The ozone layer – part of the stratosphere, the second layer of Earth’s atmosphere – absorbs ultraviolet radiation emitted by the sun and consists of a high concentration of ozone molecules.
Using satellite observations, researchers have found that the smoke aerosols reacted with nitrogen in the stratosphere, resulting in chemical shifts causing the depletion of ozone.
Study co-author Dr Kane Stone, of the Massachusetts Institute of Technology, said the reduction occurred between March and August 2020.

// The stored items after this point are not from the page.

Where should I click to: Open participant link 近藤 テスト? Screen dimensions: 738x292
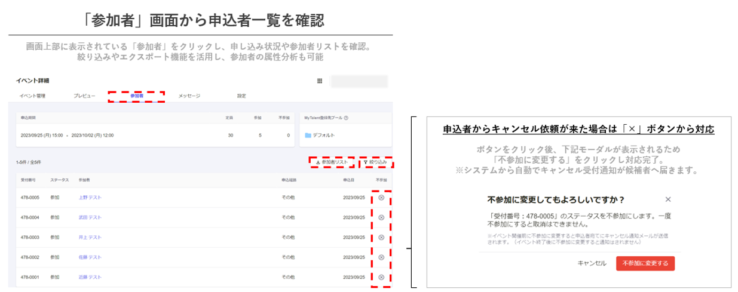(x=90, y=276)
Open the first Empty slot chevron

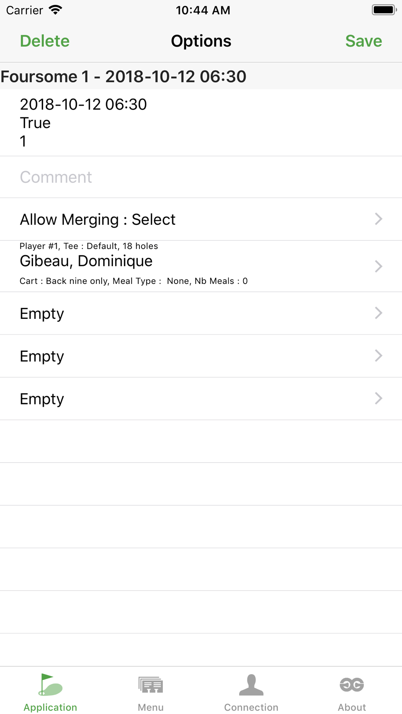pyautogui.click(x=378, y=313)
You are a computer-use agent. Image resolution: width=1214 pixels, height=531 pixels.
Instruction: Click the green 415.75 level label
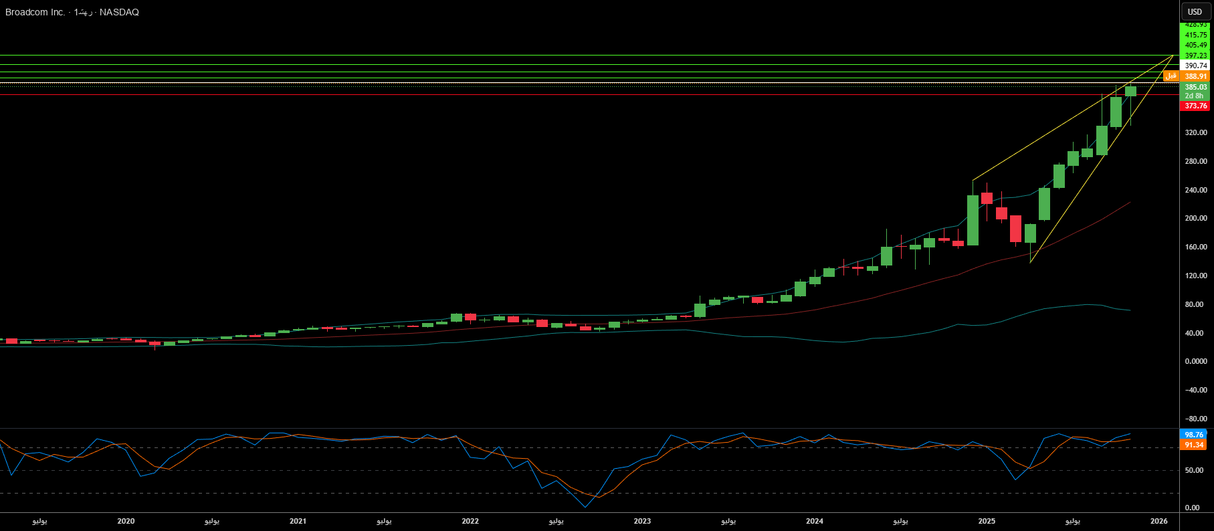click(x=1195, y=35)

“As the bushfire aerosols leave the stratosphere over time – they come back down to the [Earth’s] surface – ozone depletion stops,” Stone said. “This is a short term decrease, but it’s significant.

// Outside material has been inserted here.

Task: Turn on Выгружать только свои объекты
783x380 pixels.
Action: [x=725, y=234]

“We are currently seeing ozone recovery at about a 1% recovery a decade.”
Ozone is continuously replenished in the atmosphere above the tropics. “Sunlight reacts with oxygen and it creates ozone,” Stone said.
Despite the continual production of ozone, concentrations had been depleted by substances such as chlorofluorocarbons, which were phased out under the 1987 Montreal protocol.
Smoke from the 2019–2020 bushfires circumnavigated the globe, blanketing the middle latitudes of the southern hemisphere. The pyrocumulonimbus cloud formed during the event – three times larger than anything previously recorded – ejected smoke particles kilometres upwards into the stratosphere.
The researchers did not study if the bushfire smoke affected the Antarctic ozone hole, which occurs at more southern latitudes and develops annually during the southern hemisphere spring.
The director of the centre for atmospheric chemistry at the University of Wollongong who was not involved in the research, Prof Clare Murphy, said more intense fires in the future – as is predicted by current climate models – would slow down the recovery of the ozone layer.
“In the stratosphere, the pressure is very low … there’s not a lot of molecules around, so chemistry typically happens very slowly,” Murphy said. “You put [smoke] particles up there and suddenly you provide a surface on which the chemistry can happen many orders of magnitude faster.”
Efforts to address the Antarctic ozone hole were a successful example of coordinated environmental action, Murphy said. “There’s no reason that humanity can’t come together and solve the climate issues as well.”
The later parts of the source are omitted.